November 10, 2011 | By Adam Roberts | 0 Comments

Flipping through the pages of the new Serious Eats Book, I’m in total awe. It’s the kind of book that could only be written by a team of passionate, ambitious food folk–the kind of people who care very deeply about issues like “What’s the best pizza in the country?” (#1 on their list: Apizza Scholls in Portland, OR) or “What are the various regional burger styles?” (the list includes smashed burgers, steamed cheeseburgers, cheese-stuffed burgers, and so on). Led by the spirited Ed Levine, the Serious Eats team have assembled a book choc full of great advice on where to eat, how to eat and what to eat (including many brilliant recipes developed by the incomparable J. Kenji Lopez-Alt).
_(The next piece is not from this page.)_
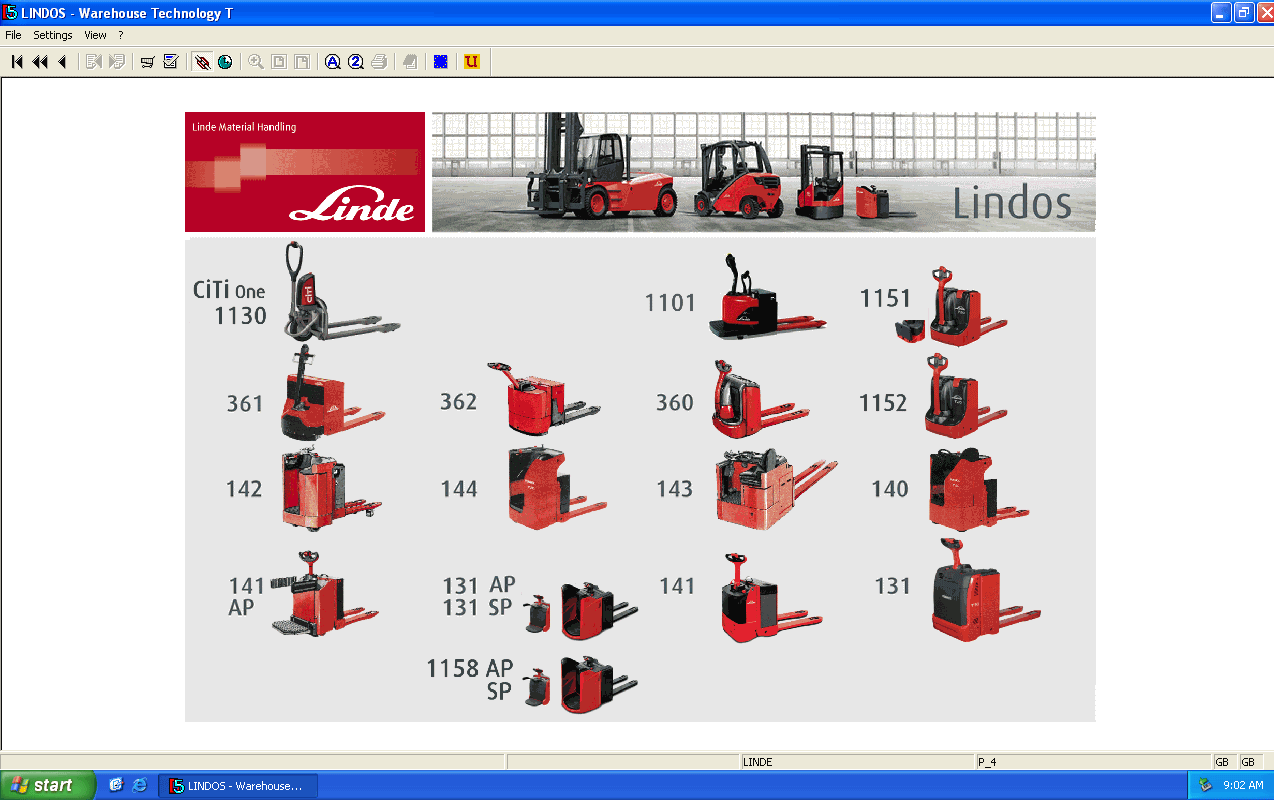Open the View menu
This screenshot has width=1274, height=800.
(95, 35)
Now TWO OF YOU lucky Amateur Gourmet readers are going to receive a free copy of the Serious Eats book. To win, simply put your name, location and favorite local haunt (a Serious Eats-worthy destination) in the comments with a one-sentence description that makes me hungry. Make sure to enter a valid e-mail address too so I can notify you if you win (I’ll post the winners here tomorrow morning in this same post). Good luck!

UPDATE: The contest is over! All of your submissions made me hungry, but the two that made me the hungriest were Angela Shepard’s (pork belly sandwich at Butcher in New Orleans) and Broderick’s (baked farm egg in a bath of celery cream at Miller-Union in Atlanta). Congrats to the winners.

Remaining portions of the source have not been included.